Cards with encrypted data also provide more security than unencrypted cards because they convert text into a secret (i.e., encrypted) code. Encrypted data appears scrambled to an entity trying to access its information without the correct decryption key. Only an access control reader with the right encryption key is able to decrypt the code of an encrypted access control key.
The components of Mifare 13.5 MHz ID cards are relatively secure, but only if you change the default keys set by Mifare. Otherwise, even a Mifare can be easily cloned.
There’s actually an app available for Android phones called “Mifare Classic Tool.” With the app open and the NFC (near-field communication) setting enabled on your Android, the app can read the content of any Mifare card whose default encryption key has not been changed from the manufacturer's original setting.

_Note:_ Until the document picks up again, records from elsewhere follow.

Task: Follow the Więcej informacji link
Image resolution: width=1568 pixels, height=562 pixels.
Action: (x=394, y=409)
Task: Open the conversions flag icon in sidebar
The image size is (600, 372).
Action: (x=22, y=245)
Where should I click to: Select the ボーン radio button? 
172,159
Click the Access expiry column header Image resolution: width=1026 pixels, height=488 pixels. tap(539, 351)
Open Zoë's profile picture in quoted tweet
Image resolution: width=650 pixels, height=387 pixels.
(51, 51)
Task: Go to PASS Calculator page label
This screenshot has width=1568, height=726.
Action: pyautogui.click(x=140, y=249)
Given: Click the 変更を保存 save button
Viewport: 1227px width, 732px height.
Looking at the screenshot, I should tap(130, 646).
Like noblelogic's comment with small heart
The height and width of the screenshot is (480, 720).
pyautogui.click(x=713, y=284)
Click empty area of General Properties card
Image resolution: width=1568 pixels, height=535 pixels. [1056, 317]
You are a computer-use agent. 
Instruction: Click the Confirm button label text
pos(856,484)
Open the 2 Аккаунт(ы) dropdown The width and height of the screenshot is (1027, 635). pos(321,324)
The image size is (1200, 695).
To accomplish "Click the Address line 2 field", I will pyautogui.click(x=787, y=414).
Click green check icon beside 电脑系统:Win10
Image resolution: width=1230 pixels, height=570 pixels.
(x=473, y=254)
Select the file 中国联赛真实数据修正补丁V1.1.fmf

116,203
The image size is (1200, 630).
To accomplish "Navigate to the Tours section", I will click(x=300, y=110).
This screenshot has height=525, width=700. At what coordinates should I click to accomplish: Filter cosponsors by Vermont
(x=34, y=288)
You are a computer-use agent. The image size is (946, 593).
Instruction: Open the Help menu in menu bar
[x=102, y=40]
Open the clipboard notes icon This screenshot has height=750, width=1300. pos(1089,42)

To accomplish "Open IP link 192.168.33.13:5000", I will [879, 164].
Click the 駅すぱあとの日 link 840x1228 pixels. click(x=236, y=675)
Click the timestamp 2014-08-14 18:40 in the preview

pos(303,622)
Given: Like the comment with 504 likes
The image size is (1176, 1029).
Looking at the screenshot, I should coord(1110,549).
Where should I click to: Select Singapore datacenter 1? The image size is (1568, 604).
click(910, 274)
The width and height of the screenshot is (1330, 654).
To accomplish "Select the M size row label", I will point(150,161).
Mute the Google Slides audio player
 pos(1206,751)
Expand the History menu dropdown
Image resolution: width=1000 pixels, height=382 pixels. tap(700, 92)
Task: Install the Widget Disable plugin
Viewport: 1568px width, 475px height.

Mobile access keys on smartphones are an excellent alternative to key fobs and cards because their account information can't be copied or duplicated.
Because of the security risks of cards and fobs, two-factor authentication is highly recommended at sensitive sites. For example, an access control key fob can be combined with a second authentication method--such a personal pin number--before a two-factor verification system will allow entry.
Biometric verification tools like facial recognition software and fingerprint readers, in combination with RFID keys, create the highest level of access security by assessing an individual’s unique physical characteristics before allowing access.
In an RFID access control system, tiny antennas on key cards and fobs receive and transmit information-containing radio frequencies to tiny antennas in key readers. Although the majority of RFID key fobs and cards use the easily cloned 125 kHz key to this day, there are more secure RFID key alternatives. A Mifare access card system is a smart choice for keys that can't be duplicated--but Mifare keys are only secure if their encryption code has been changed from their manufacturer's default settings. In the end, because of continuous advances in both access card technology and technology used to breach access cards, two-step verification is recommended to protect highly sensitive sites.